** Source information follows **
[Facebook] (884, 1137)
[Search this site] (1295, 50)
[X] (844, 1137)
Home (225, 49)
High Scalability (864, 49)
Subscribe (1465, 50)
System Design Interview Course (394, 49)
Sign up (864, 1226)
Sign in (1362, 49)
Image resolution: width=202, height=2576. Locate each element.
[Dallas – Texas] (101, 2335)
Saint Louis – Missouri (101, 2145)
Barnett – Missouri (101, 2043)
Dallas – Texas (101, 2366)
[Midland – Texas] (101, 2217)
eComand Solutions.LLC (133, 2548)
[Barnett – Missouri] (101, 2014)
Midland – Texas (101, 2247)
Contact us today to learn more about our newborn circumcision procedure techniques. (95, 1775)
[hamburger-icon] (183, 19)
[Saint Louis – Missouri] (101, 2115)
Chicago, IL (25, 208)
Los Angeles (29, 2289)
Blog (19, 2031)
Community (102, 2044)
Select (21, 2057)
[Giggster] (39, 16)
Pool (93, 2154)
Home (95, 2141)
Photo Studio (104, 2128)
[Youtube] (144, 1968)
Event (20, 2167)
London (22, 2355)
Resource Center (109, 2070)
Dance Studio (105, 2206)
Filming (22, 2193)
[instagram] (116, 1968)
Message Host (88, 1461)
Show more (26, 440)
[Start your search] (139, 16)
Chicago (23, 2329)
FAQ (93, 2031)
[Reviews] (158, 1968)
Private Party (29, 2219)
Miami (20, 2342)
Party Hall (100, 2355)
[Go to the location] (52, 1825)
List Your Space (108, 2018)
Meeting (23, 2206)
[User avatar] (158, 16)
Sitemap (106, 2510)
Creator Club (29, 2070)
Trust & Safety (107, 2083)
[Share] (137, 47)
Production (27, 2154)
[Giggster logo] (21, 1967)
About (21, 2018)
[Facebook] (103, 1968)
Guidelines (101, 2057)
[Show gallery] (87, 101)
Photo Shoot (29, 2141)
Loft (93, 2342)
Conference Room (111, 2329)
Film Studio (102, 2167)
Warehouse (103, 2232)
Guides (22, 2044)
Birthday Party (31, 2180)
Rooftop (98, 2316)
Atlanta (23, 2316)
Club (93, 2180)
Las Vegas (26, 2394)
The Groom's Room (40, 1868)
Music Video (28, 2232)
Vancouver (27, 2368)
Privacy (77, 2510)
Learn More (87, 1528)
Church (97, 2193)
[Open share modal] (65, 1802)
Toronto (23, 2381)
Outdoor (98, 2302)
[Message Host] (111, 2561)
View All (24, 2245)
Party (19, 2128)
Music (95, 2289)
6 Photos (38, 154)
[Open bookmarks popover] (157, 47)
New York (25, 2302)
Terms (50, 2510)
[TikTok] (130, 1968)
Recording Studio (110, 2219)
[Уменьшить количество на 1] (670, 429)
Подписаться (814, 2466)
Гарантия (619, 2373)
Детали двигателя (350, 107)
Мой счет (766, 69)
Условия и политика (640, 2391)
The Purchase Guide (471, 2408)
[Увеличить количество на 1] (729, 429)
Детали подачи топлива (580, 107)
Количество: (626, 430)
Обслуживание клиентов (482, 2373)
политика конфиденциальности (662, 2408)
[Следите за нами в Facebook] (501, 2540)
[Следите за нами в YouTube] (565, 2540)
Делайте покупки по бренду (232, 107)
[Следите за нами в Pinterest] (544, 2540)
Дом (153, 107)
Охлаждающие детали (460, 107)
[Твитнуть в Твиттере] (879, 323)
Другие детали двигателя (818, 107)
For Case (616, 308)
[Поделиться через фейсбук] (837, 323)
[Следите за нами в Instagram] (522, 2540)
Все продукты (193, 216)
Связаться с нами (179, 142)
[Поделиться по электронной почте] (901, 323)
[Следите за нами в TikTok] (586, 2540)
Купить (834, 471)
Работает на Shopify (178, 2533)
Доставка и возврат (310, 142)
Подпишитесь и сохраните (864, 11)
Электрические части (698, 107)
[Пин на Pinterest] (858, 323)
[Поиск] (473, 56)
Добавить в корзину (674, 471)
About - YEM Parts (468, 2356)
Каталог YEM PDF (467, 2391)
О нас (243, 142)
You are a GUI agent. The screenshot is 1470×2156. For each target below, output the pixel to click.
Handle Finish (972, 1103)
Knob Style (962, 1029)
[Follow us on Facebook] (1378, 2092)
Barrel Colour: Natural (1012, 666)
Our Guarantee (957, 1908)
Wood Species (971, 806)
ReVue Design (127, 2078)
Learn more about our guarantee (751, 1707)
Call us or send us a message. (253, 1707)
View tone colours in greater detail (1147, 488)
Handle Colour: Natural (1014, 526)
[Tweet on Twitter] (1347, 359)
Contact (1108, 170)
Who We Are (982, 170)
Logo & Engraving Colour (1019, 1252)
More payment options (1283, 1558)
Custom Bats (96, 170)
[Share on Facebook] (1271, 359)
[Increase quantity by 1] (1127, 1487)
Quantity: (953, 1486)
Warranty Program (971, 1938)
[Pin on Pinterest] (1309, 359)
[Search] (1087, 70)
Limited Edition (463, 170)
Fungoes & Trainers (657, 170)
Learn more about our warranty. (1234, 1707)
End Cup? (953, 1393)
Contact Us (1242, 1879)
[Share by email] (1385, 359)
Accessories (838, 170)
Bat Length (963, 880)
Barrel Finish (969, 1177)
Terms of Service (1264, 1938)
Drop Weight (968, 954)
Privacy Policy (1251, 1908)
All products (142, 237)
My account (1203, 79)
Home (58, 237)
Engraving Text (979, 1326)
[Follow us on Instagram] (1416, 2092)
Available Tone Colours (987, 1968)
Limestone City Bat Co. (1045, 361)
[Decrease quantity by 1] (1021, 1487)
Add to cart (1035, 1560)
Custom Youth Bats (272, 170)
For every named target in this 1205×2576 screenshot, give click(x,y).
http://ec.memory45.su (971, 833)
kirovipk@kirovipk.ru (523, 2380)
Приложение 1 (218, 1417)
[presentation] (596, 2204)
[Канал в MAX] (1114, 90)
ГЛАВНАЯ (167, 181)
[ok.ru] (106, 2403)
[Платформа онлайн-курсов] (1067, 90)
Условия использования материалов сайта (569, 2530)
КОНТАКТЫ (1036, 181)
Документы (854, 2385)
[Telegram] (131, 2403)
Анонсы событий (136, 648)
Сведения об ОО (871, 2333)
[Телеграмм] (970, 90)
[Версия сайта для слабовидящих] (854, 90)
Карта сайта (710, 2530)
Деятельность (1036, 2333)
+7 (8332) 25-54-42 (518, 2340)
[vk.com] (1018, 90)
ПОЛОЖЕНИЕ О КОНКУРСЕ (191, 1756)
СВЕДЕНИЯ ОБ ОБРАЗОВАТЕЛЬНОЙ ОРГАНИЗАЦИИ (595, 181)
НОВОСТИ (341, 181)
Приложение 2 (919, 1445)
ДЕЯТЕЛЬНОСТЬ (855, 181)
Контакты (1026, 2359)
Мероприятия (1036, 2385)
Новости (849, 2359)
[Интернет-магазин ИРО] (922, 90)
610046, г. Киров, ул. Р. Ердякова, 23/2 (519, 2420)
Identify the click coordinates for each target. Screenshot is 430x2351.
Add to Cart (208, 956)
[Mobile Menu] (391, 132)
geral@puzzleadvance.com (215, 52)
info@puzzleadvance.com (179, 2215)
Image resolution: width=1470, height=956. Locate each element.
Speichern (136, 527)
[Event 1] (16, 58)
** End of Source information **
**Task goal**
In the entries above, find each line with the word "Missouri" and copy it.

**Reply to the exercise**
Saint Louis – Missouri (101, 2145)
Barnett – Missouri (101, 2043)
[Barnett – Missouri] (101, 2014)
[Saint Louis – Missouri] (101, 2115)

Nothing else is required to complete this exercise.